Before now, since the relationship between PD and PA has not been completely clear, systematic literature has pointed out that the combination of interventions such as physical training, nutritional supplements, cognitive training, health education, and home visits can improve the frailty of older people [42]. Past studies have suggested examining medications, social skills with nutrition [43], cognitive behavioral therapy with physical training [44], group exercise training, nutritional supplements, antidepressant medication or supportive psychotherapy, discontinuation of high-risk medications, and reduction of adverse home environments [45]. These composite interventions can effectively improve the PD of older people. In addition, the prevalence of insufficient physical activity has been found in more than half of middle-aged and older individuals. Their physical activity levels are lower than those recommended by WHO standards [11]. The extant research suggests that smart health care (eHealth) [46], PA monitors [47], or these measures in combination with telephone consultation [48] are effective in improving the PA status of older people. Overall, the combined interventions described above have shown efficacy in improving frailty, disability, and PA in older adults. Our study pointed out that FS will increase PD, which in turn affects PA, leading to a decrease in LS. This can be seen as evidence that the development of appropriate interventions in middle-aged and older adults can improve LS, and it is necessary to develop individualised compound intervention measures for the middle-aged or older, respectively.

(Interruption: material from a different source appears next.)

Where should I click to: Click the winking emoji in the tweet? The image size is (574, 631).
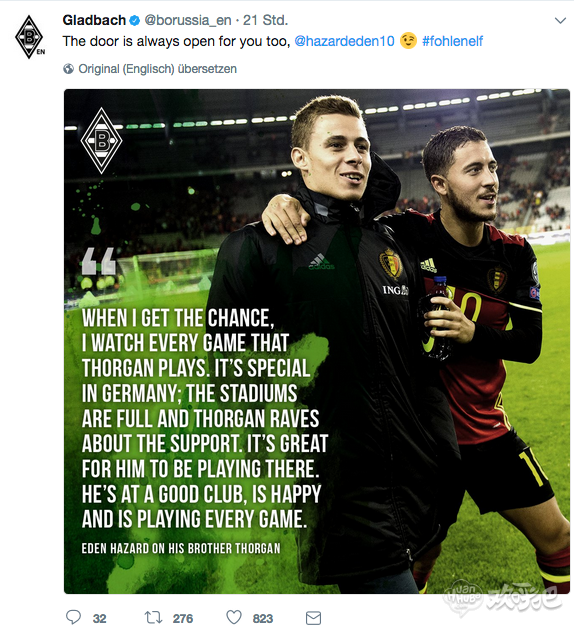coord(408,41)
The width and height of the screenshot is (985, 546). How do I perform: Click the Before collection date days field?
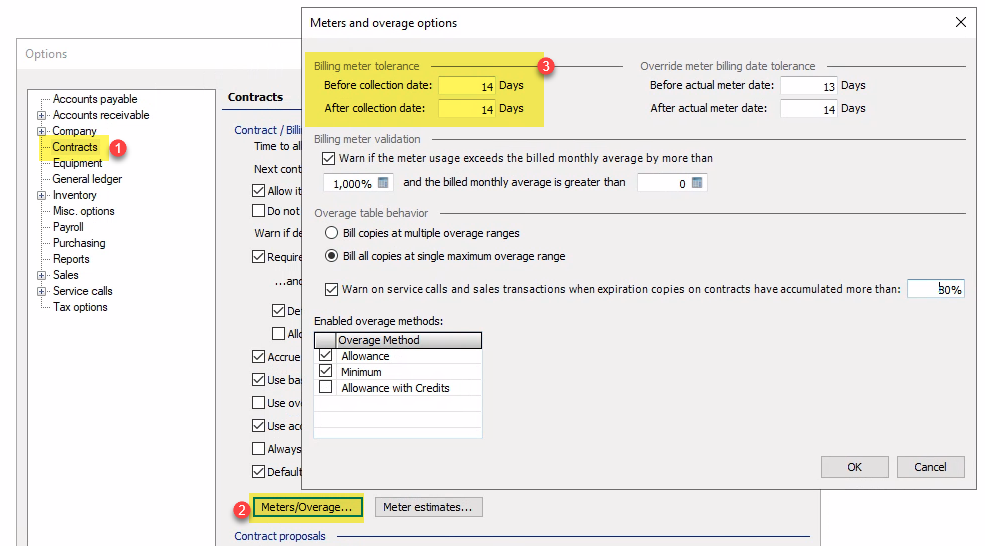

It is necessary to further explore whether a composite health promotion program can improve the FS of middle-aged and older adults, reduce PD, increase PA, improve LS, and strengthen the quality of elderly care.

Limitations

This study included a large, nationally representative sample of participants and adjusted for potential confounding factors. However, education level and spousal status [49, 50], which are related to frailty factors and may affect the relationship between FS and PD, PA, and LS, were not assessed. However, our mediation analyses were adjusted for age [51], gender [52], and chronic diseases [53], which are key factors in LS and FS in older adults. Furthermore, the causality of the effect of FS on LS remains unclear due to the cross-sectional research design. The development of frailty and its effect on LS appear to progress slowly in middle-aged and older adults. The relationship between PD and PA may also change over time. The interlinked nature of variables prevents any assertion of causality or direction. The length of follow-up is important in following LS in middle-aged and older adults. A longer follow-up period would tend to weaken the strength of association for any variable that continues to be associated with the outcome. Future research should include longitudinal studies to clarify the physiological changes caused by time and their impact on LS in middle-aged and older adults.

Conclusion

From the results of our study, FS, PD, and reduced PA often occur simultaneously in middle-aged and older adults. It provides evidence from two different samples of middle-aged or elderly populations. Our study also shows the direct and indirect effects of PD and PA on LS. The parallel mediation model showed that PD and PA can partially mediate the relationship between FS and LS in middle-aged and older adults. The serial mediation model showed that the severity of FS in causal chains is linked to increased PD, which in turn affects PA, leading to decreased LS to the extent that it mediates the relationship between FS and LS. The moderated mediation model revealed that different age stratifications can significantly moderate the mediating effect of PA but not that of PD. The findings of our study provide evidence for the assessment, prevention, and design of interventions for frailty, PD, and PA in middle-aged and older adults. Moreover, it is noted that PD and PA may have a causal relationship with the development of frailty. It may have a significant impact on LS in middle-aged and older adults.